# Digital camera under 20K



## ghoshm21 (Mar 16, 2011)

Hi, need suggestion for digital camera under 20000.
I need 1. Super zoom
         2. Good Micro focus
         3. Manual setting(controlling shutter speed, aperture etc..)
         4. good batery 
         5. Out door shooting

Initially i thought about Sony DSCH55. any suggestion welcome.

thnaks
Sandipan


----------



## warrior047 (Oct 11, 2011)

ghoshm21 said:


> Hi, need suggestion for digital camera under 20000.
> I need 1. Super zoom
> 2. Good Micro focus
> 3. Manual setting(controlling shutter speed, aperture etc..)
> ...



hx100v may be? think abt it


----------



## Soumik (Oct 13, 2011)

Similar query... 
Among the below models.. which one would have the best pic quality?
1. Sony HX9V
2. Nikon S9100
3. Nikon S8200
4. Canon 230HS
5. Canon 220HS
6. Canon 150IS
7. Panasonic TZ20
8. Fujifilm F500

I do have preference towards slimmer models and something that can shoot good in both outdoors and indoors. 
Any alternatives to these, also please suggest. Not urgent, but will be buying in a couple of months.


----------



## sujoyp (Oct 14, 2011)

1. canon 230HS
2. SOny HX9v
3. Panasonic TZ20

These r my preferences...check price and your preferences


----------



## aroraanant (Oct 15, 2011)

sujoyp said:


> 1. canon 230HS
> 2. SOny HX9v
> 3. Panasonic TZ20
> 
> These r my preferences...check price and your preferences



+1 on that...me too suggest u the same...


----------

= Instruction a =
Please copy the listing verbatim, starting at the line that contains "Pan map to selected" and ending at the final line of the listing, with both of those lines included.
The camera thread and the listing come from unrelated sources.

= Excerpted data =

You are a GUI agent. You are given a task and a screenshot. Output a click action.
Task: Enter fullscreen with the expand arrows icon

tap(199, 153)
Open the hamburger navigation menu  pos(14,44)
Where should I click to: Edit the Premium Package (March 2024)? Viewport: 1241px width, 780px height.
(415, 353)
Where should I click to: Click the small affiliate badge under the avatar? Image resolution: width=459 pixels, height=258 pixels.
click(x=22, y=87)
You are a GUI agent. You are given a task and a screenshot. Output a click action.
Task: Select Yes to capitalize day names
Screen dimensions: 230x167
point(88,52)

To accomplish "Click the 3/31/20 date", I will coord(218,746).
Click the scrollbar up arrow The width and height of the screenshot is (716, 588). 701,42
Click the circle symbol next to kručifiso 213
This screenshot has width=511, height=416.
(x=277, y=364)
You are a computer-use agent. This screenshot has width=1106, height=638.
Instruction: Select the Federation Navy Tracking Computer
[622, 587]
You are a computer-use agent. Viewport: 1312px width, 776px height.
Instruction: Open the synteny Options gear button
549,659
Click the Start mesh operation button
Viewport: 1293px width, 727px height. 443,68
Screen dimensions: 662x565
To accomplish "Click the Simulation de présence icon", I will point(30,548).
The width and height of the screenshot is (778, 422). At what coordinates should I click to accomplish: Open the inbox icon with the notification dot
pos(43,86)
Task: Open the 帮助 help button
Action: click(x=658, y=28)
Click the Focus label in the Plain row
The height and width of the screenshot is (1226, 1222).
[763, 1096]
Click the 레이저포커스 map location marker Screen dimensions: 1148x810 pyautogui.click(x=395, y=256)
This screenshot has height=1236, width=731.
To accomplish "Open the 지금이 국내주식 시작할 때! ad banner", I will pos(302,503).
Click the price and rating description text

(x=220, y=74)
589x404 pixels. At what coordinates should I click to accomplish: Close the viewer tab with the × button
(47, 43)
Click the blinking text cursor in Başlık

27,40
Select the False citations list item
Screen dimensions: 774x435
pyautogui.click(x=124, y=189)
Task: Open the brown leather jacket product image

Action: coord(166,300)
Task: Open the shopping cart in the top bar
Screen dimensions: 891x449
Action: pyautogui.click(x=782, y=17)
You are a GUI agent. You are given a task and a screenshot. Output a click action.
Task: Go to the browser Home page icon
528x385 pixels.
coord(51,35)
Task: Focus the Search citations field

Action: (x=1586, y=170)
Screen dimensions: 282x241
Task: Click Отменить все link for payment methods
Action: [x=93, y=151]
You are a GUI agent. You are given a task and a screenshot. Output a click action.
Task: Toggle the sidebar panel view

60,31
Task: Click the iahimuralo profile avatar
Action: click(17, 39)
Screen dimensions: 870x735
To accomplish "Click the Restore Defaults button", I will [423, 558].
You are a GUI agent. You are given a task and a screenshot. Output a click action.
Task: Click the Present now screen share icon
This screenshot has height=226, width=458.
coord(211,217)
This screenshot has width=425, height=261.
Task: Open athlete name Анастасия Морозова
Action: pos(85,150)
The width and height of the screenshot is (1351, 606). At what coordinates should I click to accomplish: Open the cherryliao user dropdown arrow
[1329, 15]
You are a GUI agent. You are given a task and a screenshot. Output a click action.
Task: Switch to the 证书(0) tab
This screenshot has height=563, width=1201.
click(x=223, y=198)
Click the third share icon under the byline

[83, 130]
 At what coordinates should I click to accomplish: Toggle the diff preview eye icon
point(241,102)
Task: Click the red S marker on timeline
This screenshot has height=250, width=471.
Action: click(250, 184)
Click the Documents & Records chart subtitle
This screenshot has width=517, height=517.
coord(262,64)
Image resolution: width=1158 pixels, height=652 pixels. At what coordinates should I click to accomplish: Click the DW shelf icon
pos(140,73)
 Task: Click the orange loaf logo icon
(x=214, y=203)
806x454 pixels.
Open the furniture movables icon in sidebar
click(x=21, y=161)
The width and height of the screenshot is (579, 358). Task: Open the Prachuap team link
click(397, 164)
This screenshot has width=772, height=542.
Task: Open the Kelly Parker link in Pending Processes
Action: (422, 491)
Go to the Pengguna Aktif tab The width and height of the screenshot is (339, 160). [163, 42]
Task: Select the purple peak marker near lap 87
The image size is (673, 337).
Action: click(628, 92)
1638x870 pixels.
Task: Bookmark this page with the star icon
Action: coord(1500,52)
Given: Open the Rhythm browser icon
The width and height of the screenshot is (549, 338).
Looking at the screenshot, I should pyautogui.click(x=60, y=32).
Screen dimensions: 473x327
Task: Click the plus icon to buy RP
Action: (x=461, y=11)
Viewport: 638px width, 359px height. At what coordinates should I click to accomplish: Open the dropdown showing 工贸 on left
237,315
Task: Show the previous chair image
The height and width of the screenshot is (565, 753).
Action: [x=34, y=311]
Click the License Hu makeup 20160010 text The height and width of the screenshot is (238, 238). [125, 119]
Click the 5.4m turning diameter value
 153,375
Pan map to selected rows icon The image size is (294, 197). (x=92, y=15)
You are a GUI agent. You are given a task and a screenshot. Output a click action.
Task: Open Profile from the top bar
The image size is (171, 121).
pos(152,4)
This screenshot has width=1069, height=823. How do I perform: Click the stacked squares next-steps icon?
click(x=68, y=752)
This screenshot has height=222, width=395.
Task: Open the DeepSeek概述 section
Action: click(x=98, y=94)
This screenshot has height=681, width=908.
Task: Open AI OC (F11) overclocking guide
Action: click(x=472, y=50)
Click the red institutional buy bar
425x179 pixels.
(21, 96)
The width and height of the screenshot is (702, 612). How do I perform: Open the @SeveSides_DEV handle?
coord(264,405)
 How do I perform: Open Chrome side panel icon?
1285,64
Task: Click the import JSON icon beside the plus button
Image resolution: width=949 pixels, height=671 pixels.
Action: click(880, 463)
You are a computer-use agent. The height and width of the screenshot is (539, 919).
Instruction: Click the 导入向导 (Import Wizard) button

= Instruction b =
In the camera thread, which model did the first poster initially consider?

= Correct result a =
Pan map to selected rows icon The image size is (294, 197). (x=92, y=15)
You are a GUI agent. You are given a task and a screenshot. Output a click action.
Task: Open Profile from the top bar
The image size is (171, 121).
pos(152,4)
This screenshot has width=1069, height=823. How do I perform: Click the stacked squares next-steps icon?
click(x=68, y=752)
This screenshot has height=222, width=395.
Task: Open the DeepSeek概述 section
Action: click(x=98, y=94)
This screenshot has height=681, width=908.
Task: Open AI OC (F11) overclocking guide
Action: click(x=472, y=50)
Click the red institutional buy bar
425x179 pixels.
(21, 96)
The width and height of the screenshot is (702, 612). How do I perform: Open the @SeveSides_DEV handle?
coord(264,405)
 How do I perform: Open Chrome side panel icon?
1285,64
Task: Click the import JSON icon beside the plus button
Image resolution: width=949 pixels, height=671 pixels.
Action: click(880, 463)
You are a computer-use agent. The height and width of the screenshot is (539, 919).
Instruction: Click the 导入向导 (Import Wizard) button

= Correct result b =
The Sony DSCH55.